The efficiency of the United Way system was evident during the mid 1990s through the efforts of the Allocation Committee. A simple budget form was developed for agencies receiving funding from all three United Ways in Mercer County. This budget form allowed common funded agencies the luxury of completing one form instead of three different budget analyses. Also, joint budget panel meetings were held with Northern Mercer County United Way to allow agency personnel to conduct one presentation for funding.
In 1997, the Volunteer Service Division was created to link agency requests for volunteers with individuals in the county who are willing to share their expertise. This program utilized AmeriCorps Vista workers to further expand the service to encompass all of Mercer County.
In 2005, United Way of America CEO Brian Gallagher announced that individual United Ways would have a choice to remain basic fundraising organizations or transition into Community Impact United Ways that identify and address issues before they become widespread community problems. The timetable suggestion for this transition is ten years. United Way of Mercer County is taking the challenge – but not taking it lightly.
Seventy years is a major milestone for any organization, institution, or way of life. The concept of united giving has developed and become a reality in our area during these years. But the accomplishments of the past – and the hopes of the future – would not be possible were it not for the thousands upon thousands of volunteer workers who have given so generously of time, energy, and spirit in the seven preceding decades. The United Way of Mercer County exists as a monument to their dedication.
In 2009, discussions to increase efficiencies and improve the agency delivery of services began. The Northern Mercer County United Way merged with United Way of Mercer County in June. Volunteers from each organization created a seamless transition for both campaign and allocation purposes. This spirit of collaboration and determination led United Way volunteers to set a strategic course for learning more about the people who rely on United Way funded programs.
This shifted the focus from simply being a fundraising organization, to one that identifies emerging needs and engages the public to embrace and be a part of the change. Beginning with our school officials, financial professionals and healthcare experts, the United Way Planning Committee began a 3-plus year community assessment to increase outreach to non-affiliate agencies in order to provide change and collaboration.

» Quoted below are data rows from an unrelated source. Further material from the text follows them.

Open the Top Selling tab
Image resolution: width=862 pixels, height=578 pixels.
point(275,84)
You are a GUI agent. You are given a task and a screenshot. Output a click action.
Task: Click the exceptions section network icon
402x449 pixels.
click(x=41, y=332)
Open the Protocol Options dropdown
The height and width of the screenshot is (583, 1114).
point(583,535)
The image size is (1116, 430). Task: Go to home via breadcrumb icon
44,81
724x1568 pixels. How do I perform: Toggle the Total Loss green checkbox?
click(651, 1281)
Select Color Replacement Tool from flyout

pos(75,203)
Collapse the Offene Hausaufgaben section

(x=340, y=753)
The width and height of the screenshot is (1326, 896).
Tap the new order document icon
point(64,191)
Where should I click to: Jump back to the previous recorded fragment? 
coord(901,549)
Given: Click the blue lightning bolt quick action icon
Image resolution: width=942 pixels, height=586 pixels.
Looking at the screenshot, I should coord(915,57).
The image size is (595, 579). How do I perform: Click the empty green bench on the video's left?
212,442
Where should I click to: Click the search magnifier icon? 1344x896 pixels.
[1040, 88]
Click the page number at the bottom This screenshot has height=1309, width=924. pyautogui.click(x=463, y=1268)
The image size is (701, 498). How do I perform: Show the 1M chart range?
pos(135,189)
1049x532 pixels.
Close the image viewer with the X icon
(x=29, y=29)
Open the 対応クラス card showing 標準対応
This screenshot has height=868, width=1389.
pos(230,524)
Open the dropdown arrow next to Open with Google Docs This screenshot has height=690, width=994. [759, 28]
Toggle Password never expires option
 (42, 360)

Since then, the United Way Board of Directors announced in 2015 a “Lifting Families Out of Poverty” initiative for the organization and partner agency network. United Way agency program allocation expenditures focus on services that create self-sufficiency outcomes while maintaining a compassionate dignified relationship with clients. Additional services for housing options, transportation access and health initiatives become part of the overall United Way philosophy of helping clients overcome small barriers before they become major obstacles. Area financial professionals form a sub-committee to volunteer and teach FDIC financial literacy classes issues for agency clients and employees of area businesses.
Through a spirit of cooperation and collaboration with all sectors of the economy, United Way of Mercer County continues to serve as a catalyst for change. The dedication of volunteers who continually seek the best possible path for community well-being will remain observant and receptive to new opportunities in the foreseeable future.